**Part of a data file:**
** Begin **
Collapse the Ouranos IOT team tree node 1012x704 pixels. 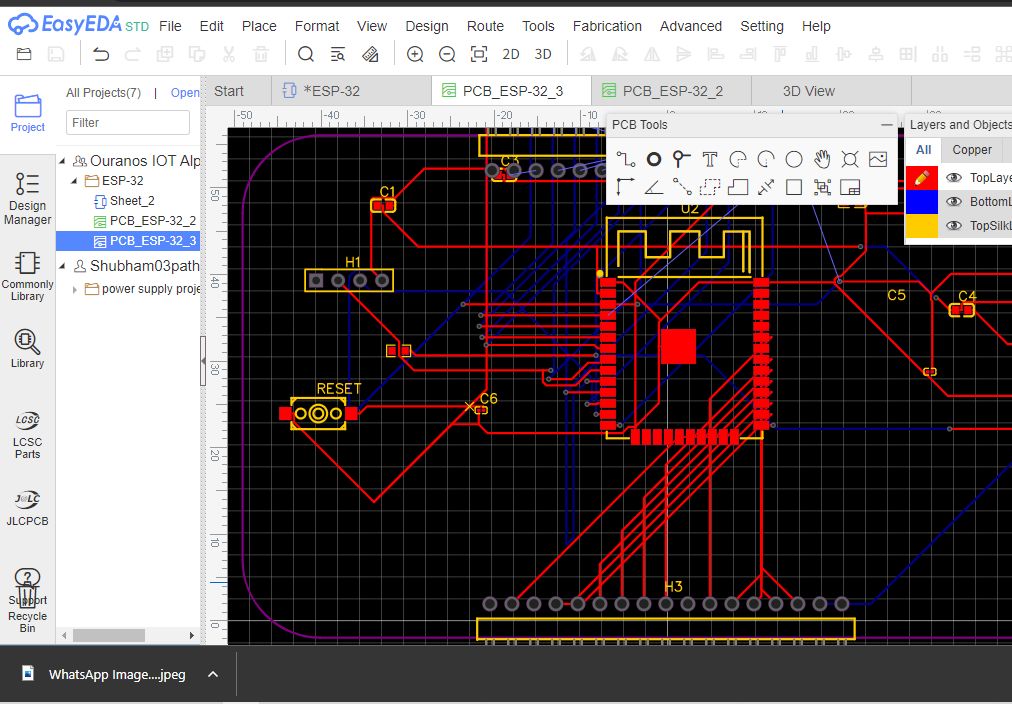64,161
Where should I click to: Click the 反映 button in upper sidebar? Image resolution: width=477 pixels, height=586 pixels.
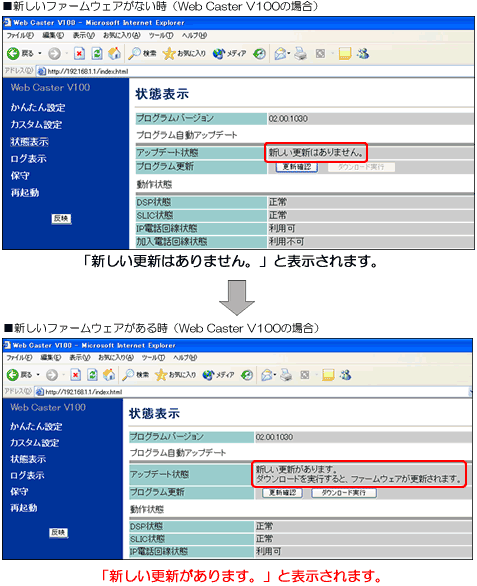(61, 219)
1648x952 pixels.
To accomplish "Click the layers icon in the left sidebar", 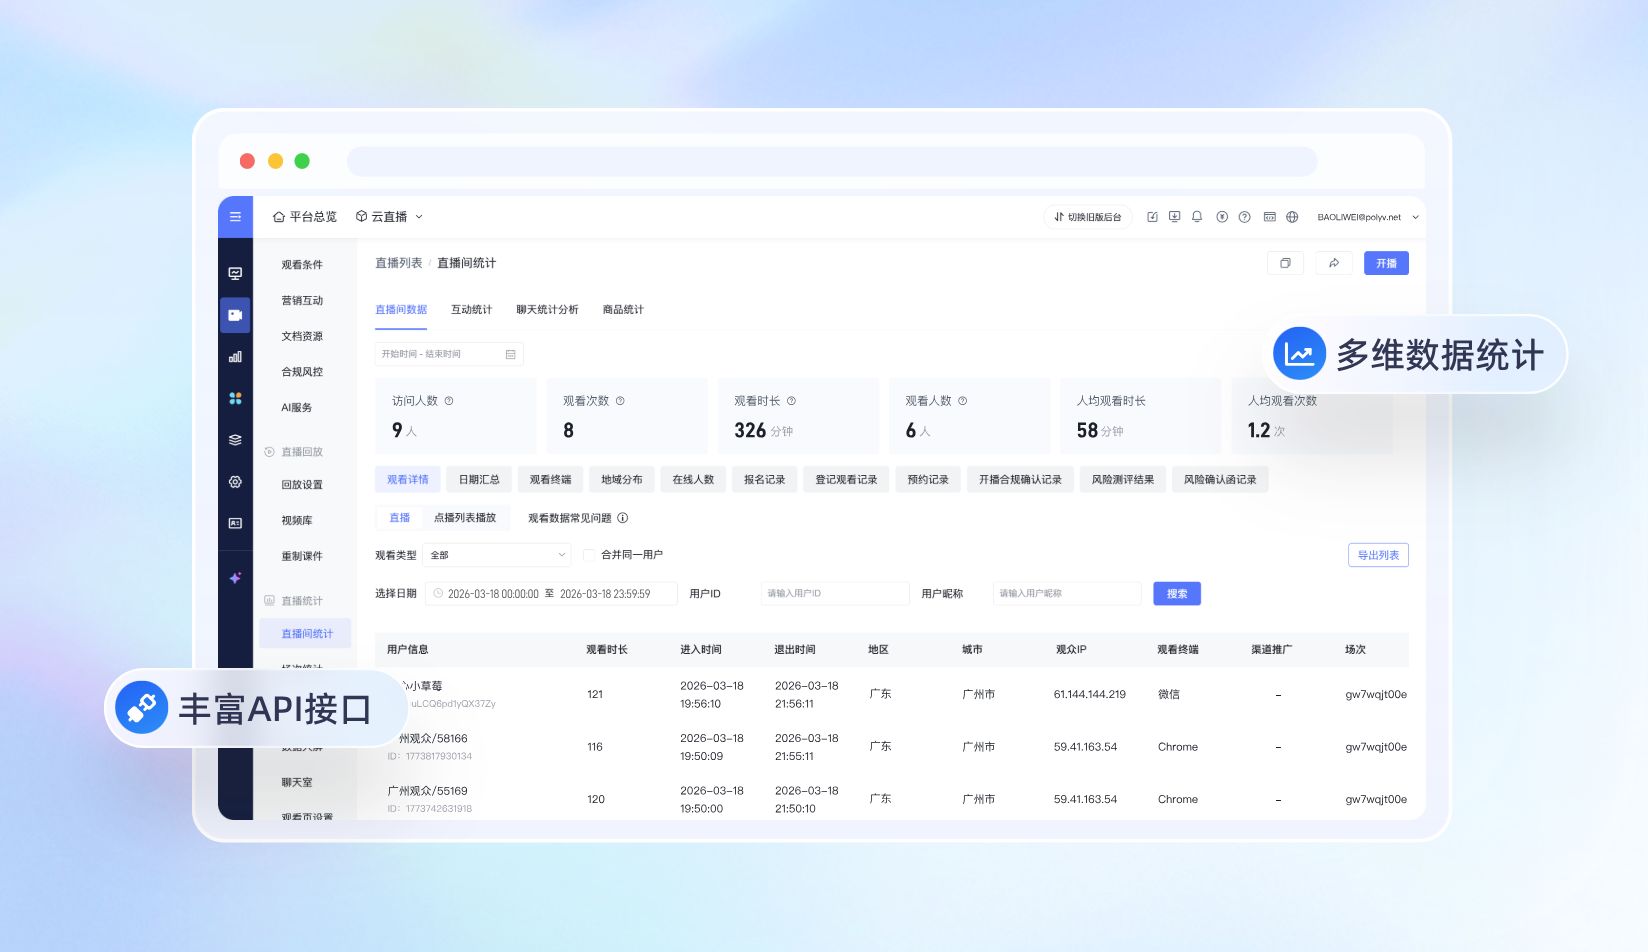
** End **
**OBJECTIVE:** Rewrite the rows from the line with "Where should I" through the last row, changing every "sidebar" to "panel" and leaving everything else as it is. Omit the pictures.

**WORKED ANSWER:**
Where should I click to: Click the 反映 button in upper panel? Image resolution: width=477 pixels, height=586 pixels.
(61, 219)
1648x952 pixels.
To accomplish "Click the layers icon in the left panel", 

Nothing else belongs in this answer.